*Problem details:* Word for word, copy out the records given below.

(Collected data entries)
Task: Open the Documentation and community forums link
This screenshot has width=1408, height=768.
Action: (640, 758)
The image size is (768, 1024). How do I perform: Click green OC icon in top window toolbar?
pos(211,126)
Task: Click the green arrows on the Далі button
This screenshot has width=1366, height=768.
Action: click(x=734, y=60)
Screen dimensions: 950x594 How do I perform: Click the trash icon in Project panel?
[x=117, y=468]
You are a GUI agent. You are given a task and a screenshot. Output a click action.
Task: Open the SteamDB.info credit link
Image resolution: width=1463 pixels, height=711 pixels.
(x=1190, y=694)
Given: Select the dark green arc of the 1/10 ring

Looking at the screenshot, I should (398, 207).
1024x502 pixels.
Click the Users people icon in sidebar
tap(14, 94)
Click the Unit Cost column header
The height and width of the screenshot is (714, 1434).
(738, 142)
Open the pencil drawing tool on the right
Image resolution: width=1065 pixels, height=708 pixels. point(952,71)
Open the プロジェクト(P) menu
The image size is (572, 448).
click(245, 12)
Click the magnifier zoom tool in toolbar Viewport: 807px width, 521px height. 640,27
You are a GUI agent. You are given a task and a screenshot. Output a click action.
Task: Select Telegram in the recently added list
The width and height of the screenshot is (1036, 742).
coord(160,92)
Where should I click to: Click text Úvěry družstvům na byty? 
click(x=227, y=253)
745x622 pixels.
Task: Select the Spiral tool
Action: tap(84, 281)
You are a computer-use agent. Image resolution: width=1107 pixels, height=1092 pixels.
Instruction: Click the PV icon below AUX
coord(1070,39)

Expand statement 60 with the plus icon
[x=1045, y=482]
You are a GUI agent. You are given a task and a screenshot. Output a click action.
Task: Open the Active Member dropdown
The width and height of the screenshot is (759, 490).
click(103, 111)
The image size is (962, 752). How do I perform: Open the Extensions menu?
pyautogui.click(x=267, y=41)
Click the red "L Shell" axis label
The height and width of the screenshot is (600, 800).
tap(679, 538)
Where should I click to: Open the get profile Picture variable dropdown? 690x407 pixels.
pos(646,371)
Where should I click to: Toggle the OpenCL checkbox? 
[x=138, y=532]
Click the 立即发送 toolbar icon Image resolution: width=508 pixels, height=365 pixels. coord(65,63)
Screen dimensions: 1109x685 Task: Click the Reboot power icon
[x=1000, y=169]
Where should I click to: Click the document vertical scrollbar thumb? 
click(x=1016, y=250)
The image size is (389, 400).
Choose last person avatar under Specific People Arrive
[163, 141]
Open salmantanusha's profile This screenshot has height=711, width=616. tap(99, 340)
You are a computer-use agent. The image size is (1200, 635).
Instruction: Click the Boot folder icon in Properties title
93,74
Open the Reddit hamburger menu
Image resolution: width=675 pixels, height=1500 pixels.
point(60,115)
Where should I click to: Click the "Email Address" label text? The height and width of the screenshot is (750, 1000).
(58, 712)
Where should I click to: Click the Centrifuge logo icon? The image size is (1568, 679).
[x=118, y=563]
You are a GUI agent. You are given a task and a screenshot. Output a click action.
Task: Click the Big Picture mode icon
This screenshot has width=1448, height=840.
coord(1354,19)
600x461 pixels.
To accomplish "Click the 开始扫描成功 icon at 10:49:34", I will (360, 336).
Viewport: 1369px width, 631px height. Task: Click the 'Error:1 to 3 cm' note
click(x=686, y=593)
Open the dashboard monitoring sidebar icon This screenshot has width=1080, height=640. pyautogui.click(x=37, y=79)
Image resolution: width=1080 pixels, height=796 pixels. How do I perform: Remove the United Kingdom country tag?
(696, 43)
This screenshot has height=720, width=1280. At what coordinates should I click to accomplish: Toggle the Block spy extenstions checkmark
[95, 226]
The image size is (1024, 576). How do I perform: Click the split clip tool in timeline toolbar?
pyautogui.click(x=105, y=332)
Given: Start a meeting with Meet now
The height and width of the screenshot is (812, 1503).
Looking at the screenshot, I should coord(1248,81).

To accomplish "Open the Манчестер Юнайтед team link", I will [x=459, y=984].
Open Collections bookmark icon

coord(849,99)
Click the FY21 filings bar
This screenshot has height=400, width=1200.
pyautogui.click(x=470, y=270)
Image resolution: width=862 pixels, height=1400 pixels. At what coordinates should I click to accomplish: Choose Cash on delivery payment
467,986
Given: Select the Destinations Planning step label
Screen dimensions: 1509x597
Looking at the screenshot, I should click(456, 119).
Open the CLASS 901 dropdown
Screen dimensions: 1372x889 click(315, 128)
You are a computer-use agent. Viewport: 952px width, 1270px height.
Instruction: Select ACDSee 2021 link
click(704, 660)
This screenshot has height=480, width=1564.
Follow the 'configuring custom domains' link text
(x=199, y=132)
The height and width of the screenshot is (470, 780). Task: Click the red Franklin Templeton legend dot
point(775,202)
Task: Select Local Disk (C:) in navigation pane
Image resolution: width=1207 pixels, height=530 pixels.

*Reply:*
Task: Open the Documentation and community forums link
This screenshot has width=1408, height=768.
Action: (640, 758)
The image size is (768, 1024). How do I perform: Click green OC icon in top window toolbar?
pos(211,126)
Task: Click the green arrows on the Далі button
This screenshot has width=1366, height=768.
Action: click(x=734, y=60)
Screen dimensions: 950x594 How do I perform: Click the trash icon in Project panel?
[x=117, y=468]
You are a GUI agent. You are given a task and a screenshot. Output a click action.
Task: Open the SteamDB.info credit link
Image resolution: width=1463 pixels, height=711 pixels.
(x=1190, y=694)
Given: Select the dark green arc of the 1/10 ring

Looking at the screenshot, I should (398, 207).
1024x502 pixels.
Click the Users people icon in sidebar
tap(14, 94)
Click the Unit Cost column header
The height and width of the screenshot is (714, 1434).
(738, 142)
Open the pencil drawing tool on the right
Image resolution: width=1065 pixels, height=708 pixels. point(952,71)
Open the プロジェクト(P) menu
The image size is (572, 448).
click(245, 12)
Click the magnifier zoom tool in toolbar Viewport: 807px width, 521px height. 640,27
You are a GUI agent. You are given a task and a screenshot. Output a click action.
Task: Select Telegram in the recently added list
The width and height of the screenshot is (1036, 742).
coord(160,92)
Where should I click to: Click text Úvěry družstvům na byty? 
click(x=227, y=253)
745x622 pixels.
Task: Select the Spiral tool
Action: tap(84, 281)
You are a computer-use agent. Image resolution: width=1107 pixels, height=1092 pixels.
Instruction: Click the PV icon below AUX
coord(1070,39)

Expand statement 60 with the plus icon
[x=1045, y=482]
You are a GUI agent. You are given a task and a screenshot. Output a click action.
Task: Open the Active Member dropdown
The width and height of the screenshot is (759, 490).
click(103, 111)
The image size is (962, 752). How do I perform: Open the Extensions menu?
pyautogui.click(x=267, y=41)
Click the red "L Shell" axis label
The height and width of the screenshot is (600, 800).
tap(679, 538)
Where should I click to: Open the get profile Picture variable dropdown? 690x407 pixels.
pos(646,371)
Where should I click to: Toggle the OpenCL checkbox? 
[x=138, y=532]
Click the 立即发送 toolbar icon Image resolution: width=508 pixels, height=365 pixels. coord(65,63)
Screen dimensions: 1109x685 Task: Click the Reboot power icon
[x=1000, y=169]
Where should I click to: Click the document vertical scrollbar thumb? 
click(x=1016, y=250)
The image size is (389, 400).
Choose last person avatar under Specific People Arrive
[163, 141]
Open salmantanusha's profile This screenshot has height=711, width=616. tap(99, 340)
You are a computer-use agent. The image size is (1200, 635).
Instruction: Click the Boot folder icon in Properties title
93,74
Open the Reddit hamburger menu
Image resolution: width=675 pixels, height=1500 pixels.
point(60,115)
Where should I click to: Click the "Email Address" label text? The height and width of the screenshot is (750, 1000).
(58, 712)
Where should I click to: Click the Centrifuge logo icon? The image size is (1568, 679).
[x=118, y=563]
You are a GUI agent. You are given a task and a screenshot. Output a click action.
Task: Click the Big Picture mode icon
This screenshot has width=1448, height=840.
coord(1354,19)
600x461 pixels.
To accomplish "Click the 开始扫描成功 icon at 10:49:34", I will (360, 336).
Viewport: 1369px width, 631px height. Task: Click the 'Error:1 to 3 cm' note
click(x=686, y=593)
Open the dashboard monitoring sidebar icon This screenshot has width=1080, height=640. pyautogui.click(x=37, y=79)
Image resolution: width=1080 pixels, height=796 pixels. How do I perform: Remove the United Kingdom country tag?
(696, 43)
This screenshot has height=720, width=1280. At what coordinates should I click to accomplish: Toggle the Block spy extenstions checkmark
[95, 226]
The image size is (1024, 576). How do I perform: Click the split clip tool in timeline toolbar?
pyautogui.click(x=105, y=332)
Given: Start a meeting with Meet now
The height and width of the screenshot is (812, 1503).
Looking at the screenshot, I should coord(1248,81).

To accomplish "Open the Манчестер Юнайтед team link", I will [x=459, y=984].
Open Collections bookmark icon

coord(849,99)
Click the FY21 filings bar
This screenshot has height=400, width=1200.
pyautogui.click(x=470, y=270)
Image resolution: width=862 pixels, height=1400 pixels. At what coordinates should I click to accomplish: Choose Cash on delivery payment
467,986
Given: Select the Destinations Planning step label
Screen dimensions: 1509x597
Looking at the screenshot, I should click(456, 119).
Open the CLASS 901 dropdown
Screen dimensions: 1372x889 click(315, 128)
You are a computer-use agent. Viewport: 952px width, 1270px height.
Instruction: Select ACDSee 2021 link
click(704, 660)
This screenshot has height=480, width=1564.
Follow the 'configuring custom domains' link text
(x=199, y=132)
The height and width of the screenshot is (470, 780). Task: Click the red Franklin Templeton legend dot
point(775,202)
Task: Select Local Disk (C:) in navigation pane
Image resolution: width=1207 pixels, height=530 pixels.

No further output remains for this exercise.